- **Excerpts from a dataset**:
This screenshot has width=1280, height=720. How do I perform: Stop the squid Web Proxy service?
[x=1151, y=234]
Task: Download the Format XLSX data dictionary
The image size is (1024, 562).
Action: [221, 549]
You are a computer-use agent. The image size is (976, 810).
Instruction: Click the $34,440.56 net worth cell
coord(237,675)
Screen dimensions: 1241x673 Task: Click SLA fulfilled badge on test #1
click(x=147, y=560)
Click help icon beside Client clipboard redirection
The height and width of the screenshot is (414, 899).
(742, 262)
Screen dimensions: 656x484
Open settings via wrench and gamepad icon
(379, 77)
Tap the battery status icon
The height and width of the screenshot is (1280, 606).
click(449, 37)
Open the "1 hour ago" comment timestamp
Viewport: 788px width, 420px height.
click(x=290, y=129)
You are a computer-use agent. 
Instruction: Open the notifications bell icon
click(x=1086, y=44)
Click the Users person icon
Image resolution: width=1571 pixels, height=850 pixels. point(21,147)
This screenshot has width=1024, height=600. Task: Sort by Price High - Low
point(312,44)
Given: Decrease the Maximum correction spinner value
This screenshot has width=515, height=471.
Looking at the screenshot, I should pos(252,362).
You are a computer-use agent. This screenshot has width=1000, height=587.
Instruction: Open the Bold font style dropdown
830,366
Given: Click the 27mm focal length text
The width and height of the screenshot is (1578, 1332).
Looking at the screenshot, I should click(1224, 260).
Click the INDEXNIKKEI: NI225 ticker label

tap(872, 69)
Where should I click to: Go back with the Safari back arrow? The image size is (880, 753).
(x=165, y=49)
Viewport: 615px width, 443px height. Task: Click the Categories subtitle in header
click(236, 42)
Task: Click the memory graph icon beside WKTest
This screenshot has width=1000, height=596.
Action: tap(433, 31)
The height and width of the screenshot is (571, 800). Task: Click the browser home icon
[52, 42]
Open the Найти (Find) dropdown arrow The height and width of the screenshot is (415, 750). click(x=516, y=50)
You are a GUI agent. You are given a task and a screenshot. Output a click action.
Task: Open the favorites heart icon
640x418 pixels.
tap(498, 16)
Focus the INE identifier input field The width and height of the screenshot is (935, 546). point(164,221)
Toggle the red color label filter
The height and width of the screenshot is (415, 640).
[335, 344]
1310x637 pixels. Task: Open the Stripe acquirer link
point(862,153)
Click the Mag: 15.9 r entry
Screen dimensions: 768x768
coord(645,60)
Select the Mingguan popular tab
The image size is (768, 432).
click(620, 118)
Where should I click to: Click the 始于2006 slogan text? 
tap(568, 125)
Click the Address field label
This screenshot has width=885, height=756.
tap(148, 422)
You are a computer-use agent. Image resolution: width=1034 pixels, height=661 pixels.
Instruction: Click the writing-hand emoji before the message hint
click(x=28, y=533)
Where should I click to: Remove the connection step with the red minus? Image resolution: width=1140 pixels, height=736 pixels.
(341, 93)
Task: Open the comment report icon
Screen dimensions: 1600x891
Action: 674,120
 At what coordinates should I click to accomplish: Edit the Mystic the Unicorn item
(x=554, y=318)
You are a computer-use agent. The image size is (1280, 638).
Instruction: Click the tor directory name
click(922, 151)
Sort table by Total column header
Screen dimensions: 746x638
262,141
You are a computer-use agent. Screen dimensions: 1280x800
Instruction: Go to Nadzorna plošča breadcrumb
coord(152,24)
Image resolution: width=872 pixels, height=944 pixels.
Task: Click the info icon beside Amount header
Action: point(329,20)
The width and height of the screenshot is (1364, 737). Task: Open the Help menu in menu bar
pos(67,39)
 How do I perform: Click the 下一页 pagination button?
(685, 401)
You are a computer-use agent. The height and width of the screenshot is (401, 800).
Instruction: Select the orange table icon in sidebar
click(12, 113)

- **Work request**: Go through the lines above. Select every one that has the string "computer".

- **Response below**:
You are a computer-use agent. The image size is (976, 810).
You are a computer-use agent. 
You are a computer-use agent. This screenshot has width=1000, height=587.
You are a computer-use agent. Image resolution: width=1034 pixels, height=661 pixels.
You are a computer-use agent. The image size is (1280, 638).
You are a computer-use agent. Screen dimensions: 1280x800
You are a computer-use agent. The height and width of the screenshot is (401, 800).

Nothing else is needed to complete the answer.